Abstract Archives of the RSNA, 2013
SSC03-01
Role of 4D Flow MRI in Detecting Hemodynamic Changes in Patients with Pulmonary Arterial Hypertension
Scientific Formal (Paper) Presentations
Presented on December 2, 2013
Presented as part of SSC03: Cardiac (Quantitative Imaging)
Pegah Entezari MD, Presenter: Nothing to Disclose
Susanne Schnell, Abstract Co-Author: Nothing to Disclose
Naomi C. Chesler PhD, Abstract Co-Author: Nothing to Disclose
Christopher Jean-Pierre Francois MD, Abstract Co-Author: Nothing to Disclose
Alejandro Roldan PhD, Abstract Co-Author: Nothing to Disclose
Oliver Wieben PhD, Abstract Co-Author: Nothing to Disclose
Jeremy Douglas Collins MD, Abstract Co-Author: Consultant, C. R. Bard, Inc
James Christopher Carr MD, Abstract Co-Author: Speaker, Lantheus Medical Imaging, Inc
Alex Barker, Abstract Co-Author: Nothing to Disclose
Michael Markl PhD, Abstract Co-Author: Nothing to Disclose
To evaluate peak velocity, net flow, vessel diameter and wall shear stress (WSS) in the proximal pulmonary arteries of normotensive controls and patients with pulmonary arterial hypertension (PAH) using 4D flow MRI.
With IRB approval, 10 patients (age: 57±10, 5 females) and 9 volunteers (age: 40 ±12, 6 females) were scanned on a 3T MR system.
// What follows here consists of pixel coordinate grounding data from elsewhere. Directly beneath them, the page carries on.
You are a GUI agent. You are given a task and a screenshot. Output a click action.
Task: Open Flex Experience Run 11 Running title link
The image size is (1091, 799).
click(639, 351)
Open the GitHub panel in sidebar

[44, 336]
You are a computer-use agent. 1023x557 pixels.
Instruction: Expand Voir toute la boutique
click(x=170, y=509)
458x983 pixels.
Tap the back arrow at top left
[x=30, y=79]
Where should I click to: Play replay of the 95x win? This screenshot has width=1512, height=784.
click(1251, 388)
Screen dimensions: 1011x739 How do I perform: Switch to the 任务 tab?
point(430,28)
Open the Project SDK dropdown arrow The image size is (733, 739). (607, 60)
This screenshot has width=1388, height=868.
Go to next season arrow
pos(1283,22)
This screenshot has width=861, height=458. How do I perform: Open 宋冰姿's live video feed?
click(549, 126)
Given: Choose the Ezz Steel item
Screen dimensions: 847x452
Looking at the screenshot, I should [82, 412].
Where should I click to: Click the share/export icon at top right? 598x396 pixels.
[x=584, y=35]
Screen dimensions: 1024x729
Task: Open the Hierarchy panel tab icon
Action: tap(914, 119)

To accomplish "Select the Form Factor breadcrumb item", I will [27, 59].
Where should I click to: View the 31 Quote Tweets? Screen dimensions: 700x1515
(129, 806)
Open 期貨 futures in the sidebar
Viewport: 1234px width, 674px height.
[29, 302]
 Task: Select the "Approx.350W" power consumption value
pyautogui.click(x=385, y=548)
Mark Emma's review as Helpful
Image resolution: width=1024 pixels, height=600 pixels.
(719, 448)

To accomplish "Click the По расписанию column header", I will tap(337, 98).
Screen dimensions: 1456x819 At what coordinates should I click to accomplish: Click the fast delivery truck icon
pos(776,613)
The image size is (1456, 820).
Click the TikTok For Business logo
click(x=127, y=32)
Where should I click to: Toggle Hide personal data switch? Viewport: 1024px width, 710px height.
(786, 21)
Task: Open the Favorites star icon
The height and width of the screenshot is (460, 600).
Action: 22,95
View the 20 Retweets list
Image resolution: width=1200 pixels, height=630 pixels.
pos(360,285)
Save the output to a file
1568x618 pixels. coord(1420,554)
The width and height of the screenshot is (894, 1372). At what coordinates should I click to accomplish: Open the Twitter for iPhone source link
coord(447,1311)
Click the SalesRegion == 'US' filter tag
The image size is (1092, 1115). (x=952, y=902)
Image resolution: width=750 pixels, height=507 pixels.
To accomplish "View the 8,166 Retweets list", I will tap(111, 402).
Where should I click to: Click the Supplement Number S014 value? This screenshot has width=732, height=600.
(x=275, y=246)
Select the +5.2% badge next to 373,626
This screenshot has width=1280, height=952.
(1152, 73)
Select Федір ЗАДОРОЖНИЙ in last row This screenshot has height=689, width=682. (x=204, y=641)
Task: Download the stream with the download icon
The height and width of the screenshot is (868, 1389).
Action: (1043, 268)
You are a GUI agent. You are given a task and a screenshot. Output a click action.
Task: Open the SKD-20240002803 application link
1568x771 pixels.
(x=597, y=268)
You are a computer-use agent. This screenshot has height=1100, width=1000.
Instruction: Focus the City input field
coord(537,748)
Time-resolved 3D pulmonary flow was measured using 4DMRI with full coverage of the right ventricular outflow tract, pulmonary trunk (PT) and right and left pulmonary branches (RPA and LPA). Net flow and maximum velocity were quantified at the level of PT, RPA and LPA. WSS and vessel diameter were also measured in analysis planes positioned at these three levels in both groups.
Net flow in PAH patients (PT: 52.7±11, LPA: 21.5±5, RPA: 26.2±7 ml/cycle) was significantly lower compared to controls (PT: 68.3±13, LPA: 29.3±7, RPA: 32.7±5 ml/cycle, p-value< 0.05). The same pattern was observed for peak velocity in PAH patients (PT: 0.5±0.1, LPA: 0.3±0.1, RPA: 0.4±0.1 m/s) compared to the controls (PT: 0.8±0.1, LPA: 0.7±0.2, RPA: 0.9±0.2 m/s, p-value< 0.05). In addition, PAH arteries had a significantly larger diameter (PT: 3.4±0.5, LPA: 2.3±0.3, RPA: 2.4±0.3 cm) compared to the normal population (PT: 2.6±0.2, LPA: 1.8±0.2, RPA: 1.7±0.3 cm, p-value< 0.001). As shown in Figure 1, PAH patients had reduced WSS at all three measurement positions, compared to volunteers.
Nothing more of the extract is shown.